Since $1 \cdot 1 = 1$ and $(-1)(-1) = 1$, both $1$ and $-1$ are divisors of $1$. Now suppose $m$ is any integer that divides $1$. Then there exists an integer $n$ such that $1 = mn$. Either both $m$ and $n$ are positive or both $m$ and $n$ are negative. If both $m$ and $n$ are positive, then $m$ is a positive integer divisor of $1$. $m \leq 1$, and, since the only positive integer that is less than or equal to $1$ is $1$ itself, it follows that $m = 1$. On the other hand, if both $m$ and $n$ are negative, then, $(-m)(-n) = mn = 1$. In this case $-m$ is a positive integer divisor of $1$, and so, by the same reasoning, $-m = 1$ and thus $m = -1$. Therefore there are only two possibilities: either $m = 1$ or $m = -1$. So the only divisors of $1$ are $1$ and $-1$.

Since the negation of an existential statement is universal, it follows that $d$ does not divide n (denoted $d \nmid n$) if, and only if, $\forall \text{ integer } k, n \neq dk, \text{ or } d = 0$; in other words, the quotient $\frac{n}{d}$ is not an integer.

Proving Properties of Divisibility

One of the most useful properties of divisibility is that it is transitive.

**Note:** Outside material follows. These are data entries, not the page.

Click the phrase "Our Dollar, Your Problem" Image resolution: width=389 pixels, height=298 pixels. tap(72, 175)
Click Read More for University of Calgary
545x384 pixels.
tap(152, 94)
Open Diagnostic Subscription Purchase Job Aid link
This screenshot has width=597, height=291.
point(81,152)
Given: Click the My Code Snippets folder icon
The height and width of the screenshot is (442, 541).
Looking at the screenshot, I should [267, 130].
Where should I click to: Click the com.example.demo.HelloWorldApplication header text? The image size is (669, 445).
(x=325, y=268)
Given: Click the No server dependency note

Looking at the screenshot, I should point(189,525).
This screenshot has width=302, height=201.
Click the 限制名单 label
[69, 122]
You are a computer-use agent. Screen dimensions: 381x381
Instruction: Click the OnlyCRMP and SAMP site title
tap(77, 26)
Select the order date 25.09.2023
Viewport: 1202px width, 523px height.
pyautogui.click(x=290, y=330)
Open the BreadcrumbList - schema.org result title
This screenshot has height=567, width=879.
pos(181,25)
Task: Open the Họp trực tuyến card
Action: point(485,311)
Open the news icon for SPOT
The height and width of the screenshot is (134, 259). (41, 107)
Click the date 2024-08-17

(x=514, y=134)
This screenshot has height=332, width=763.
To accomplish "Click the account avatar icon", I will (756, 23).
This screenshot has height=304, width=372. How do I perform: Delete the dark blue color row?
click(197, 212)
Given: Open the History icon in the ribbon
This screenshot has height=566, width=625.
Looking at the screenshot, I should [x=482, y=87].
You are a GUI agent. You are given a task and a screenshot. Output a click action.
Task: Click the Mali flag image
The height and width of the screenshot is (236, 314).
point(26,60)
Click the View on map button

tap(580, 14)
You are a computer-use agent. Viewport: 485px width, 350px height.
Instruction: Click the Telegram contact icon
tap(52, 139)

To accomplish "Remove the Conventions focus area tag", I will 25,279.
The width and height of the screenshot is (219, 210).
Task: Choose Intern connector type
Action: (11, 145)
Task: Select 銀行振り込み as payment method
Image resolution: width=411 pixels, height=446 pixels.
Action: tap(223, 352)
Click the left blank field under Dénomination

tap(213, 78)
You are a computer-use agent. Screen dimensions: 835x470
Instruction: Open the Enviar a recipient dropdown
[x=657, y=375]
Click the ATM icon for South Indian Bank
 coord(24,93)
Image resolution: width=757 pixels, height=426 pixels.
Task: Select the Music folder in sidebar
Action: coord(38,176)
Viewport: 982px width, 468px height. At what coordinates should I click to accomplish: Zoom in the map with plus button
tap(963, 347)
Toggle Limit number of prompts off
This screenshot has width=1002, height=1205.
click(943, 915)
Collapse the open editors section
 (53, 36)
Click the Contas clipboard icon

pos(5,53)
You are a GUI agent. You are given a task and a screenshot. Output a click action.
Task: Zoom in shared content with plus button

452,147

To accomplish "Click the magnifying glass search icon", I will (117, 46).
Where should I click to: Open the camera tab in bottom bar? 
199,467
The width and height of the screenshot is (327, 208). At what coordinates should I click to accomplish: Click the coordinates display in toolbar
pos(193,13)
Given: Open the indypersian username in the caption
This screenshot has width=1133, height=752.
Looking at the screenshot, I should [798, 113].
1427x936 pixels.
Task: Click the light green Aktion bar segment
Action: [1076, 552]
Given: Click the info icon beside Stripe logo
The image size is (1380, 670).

Theorem: Transitivity of Divisibility

For all integers $a$, $b$, and $c$, if $a$ divides $b$ and $b$ divides $c$, then $a$ divides $c$.

Suppose $a$, $b$, and $c$ are any integers such that $a$ divides $b$ and $b$ divides $c$. By definition of divisibility,

$$b = ar \text{ and } c = bs \text{ for some integers } r \text{ and } s$$

By substitution

$$c = bs$$$$= (ar)s$$$$= a(rs)$$

Let $k = rs$. Then $k$ is an integer since it is a product of integers, and therefore

$$c = ak \text{ where } k \text{ is an integer }$$

Thus $a$ divides $c$ by definition of divisibility.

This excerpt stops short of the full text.